Dedicating an entire week focused on discussing security matters is great, and every organization should do it at least once a year. Aside from that, your efforts should be on keeping the momentum going. Here are some great examples of what you can do:
Use official channels to periodically send basic information security tips. Your e-mail, social networks, intranet, and instant messengers are all powerful awareness weapons if properly used. Use your class time to discuss security with the students. Having a teacher read the school/district acceptable use policy (AUP) and explaining in terms the students can comprehend is excellent. This goes for any other security-related policy or rule that may apply to students. Another great way of engaging people is to hold a security Q&A reception. This can be easily turned into an interactive quiz game, where a panel of students/teachers/employees does its best to answer security related questions. Gamification is also a trend in the awareness market. If properly used, it is an effect and fun way to make people aware of security.
Do not forget about the parents—Your awareness efforts should focus on your employees and students, but it is also very important to have the parents know about your organization’s initiatives and how they can also help. Make sure they understand the basics of cyberbullying prevention, the do’s and don’ts of internet monitoring, and any other security-related issue that arises in your environment.

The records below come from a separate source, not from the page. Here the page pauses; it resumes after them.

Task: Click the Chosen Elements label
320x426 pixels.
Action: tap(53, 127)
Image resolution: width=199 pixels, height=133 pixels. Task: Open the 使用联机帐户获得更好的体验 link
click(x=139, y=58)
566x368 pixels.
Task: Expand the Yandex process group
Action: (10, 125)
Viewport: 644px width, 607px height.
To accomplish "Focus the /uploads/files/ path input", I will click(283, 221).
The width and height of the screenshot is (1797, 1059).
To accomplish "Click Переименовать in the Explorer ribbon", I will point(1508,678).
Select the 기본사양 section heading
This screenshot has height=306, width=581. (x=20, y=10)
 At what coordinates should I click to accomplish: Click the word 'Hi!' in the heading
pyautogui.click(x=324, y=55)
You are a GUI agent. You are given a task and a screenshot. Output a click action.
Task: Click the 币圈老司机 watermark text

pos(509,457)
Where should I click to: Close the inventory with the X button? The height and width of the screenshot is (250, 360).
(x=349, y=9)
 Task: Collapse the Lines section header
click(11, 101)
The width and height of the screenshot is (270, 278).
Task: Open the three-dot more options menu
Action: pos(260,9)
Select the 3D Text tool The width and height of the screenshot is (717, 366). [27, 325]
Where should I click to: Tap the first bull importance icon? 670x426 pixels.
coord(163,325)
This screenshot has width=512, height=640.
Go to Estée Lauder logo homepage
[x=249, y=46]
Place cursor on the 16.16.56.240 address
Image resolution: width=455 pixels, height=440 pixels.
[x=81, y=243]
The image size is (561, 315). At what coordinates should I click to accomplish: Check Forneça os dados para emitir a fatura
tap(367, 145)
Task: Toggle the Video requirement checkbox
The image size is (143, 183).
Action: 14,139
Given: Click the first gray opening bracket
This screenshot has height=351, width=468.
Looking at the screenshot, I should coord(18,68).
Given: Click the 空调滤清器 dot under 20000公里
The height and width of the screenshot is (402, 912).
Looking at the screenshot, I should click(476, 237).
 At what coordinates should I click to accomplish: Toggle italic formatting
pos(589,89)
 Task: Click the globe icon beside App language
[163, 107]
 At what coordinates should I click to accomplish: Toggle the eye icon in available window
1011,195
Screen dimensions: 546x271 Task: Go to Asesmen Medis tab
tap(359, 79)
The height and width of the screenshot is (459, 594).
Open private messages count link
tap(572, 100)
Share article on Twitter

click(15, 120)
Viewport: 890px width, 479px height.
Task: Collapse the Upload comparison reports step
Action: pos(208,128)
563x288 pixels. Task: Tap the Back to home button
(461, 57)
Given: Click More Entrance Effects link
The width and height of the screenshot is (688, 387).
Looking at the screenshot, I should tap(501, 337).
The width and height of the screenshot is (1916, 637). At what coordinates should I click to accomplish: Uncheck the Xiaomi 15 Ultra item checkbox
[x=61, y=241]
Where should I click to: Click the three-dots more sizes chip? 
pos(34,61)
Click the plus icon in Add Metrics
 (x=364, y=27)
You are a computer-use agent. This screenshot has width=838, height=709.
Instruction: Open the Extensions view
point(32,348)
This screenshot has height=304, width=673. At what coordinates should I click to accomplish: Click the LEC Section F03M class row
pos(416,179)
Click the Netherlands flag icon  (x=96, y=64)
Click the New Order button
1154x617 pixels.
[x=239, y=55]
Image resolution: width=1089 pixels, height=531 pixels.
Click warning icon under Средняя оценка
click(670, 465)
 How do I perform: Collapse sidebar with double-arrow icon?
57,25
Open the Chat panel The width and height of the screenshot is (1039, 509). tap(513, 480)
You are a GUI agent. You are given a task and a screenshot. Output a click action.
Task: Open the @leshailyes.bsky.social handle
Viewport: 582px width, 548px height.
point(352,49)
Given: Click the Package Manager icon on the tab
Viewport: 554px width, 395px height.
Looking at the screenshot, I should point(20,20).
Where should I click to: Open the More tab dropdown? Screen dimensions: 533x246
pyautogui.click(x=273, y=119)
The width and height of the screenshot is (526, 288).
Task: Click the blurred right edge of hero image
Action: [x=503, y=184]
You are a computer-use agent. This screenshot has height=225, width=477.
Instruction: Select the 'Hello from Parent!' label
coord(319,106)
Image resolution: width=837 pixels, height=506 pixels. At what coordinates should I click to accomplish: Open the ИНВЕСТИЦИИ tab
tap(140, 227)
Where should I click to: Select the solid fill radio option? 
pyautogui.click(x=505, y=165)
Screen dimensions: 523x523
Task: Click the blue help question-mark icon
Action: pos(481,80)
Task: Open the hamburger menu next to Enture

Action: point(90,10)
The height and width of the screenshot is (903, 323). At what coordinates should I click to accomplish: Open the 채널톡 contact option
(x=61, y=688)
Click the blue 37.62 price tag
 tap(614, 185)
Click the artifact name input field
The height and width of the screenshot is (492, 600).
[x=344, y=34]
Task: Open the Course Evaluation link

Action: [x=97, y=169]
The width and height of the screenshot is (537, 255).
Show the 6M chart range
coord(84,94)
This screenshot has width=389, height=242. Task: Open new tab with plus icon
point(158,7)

Also, in some cases, parents might even be required to be aware that your school/district has an AUP by requiring them to sign and return the policy, stating that they have read it. This kind of effort, if done correctly, can land you another ally to ensure student cyber-safety.
Concluding Thoughts
Since the human factor is directly involved in most security issues, awareness will remain a key control in ensuring an acceptable level of protection. This is especially true for an education organization, since controls are not so strict, thus making them a valued target for cybercriminals. Both your staff and your students should be prepared to recognize, avoid, and report any situation that can affect the safety of their or the school’s information, but keep in mind that real change takes time to consolidate. Make your awareness efforts a continuous process and it will not be long before you can see good results.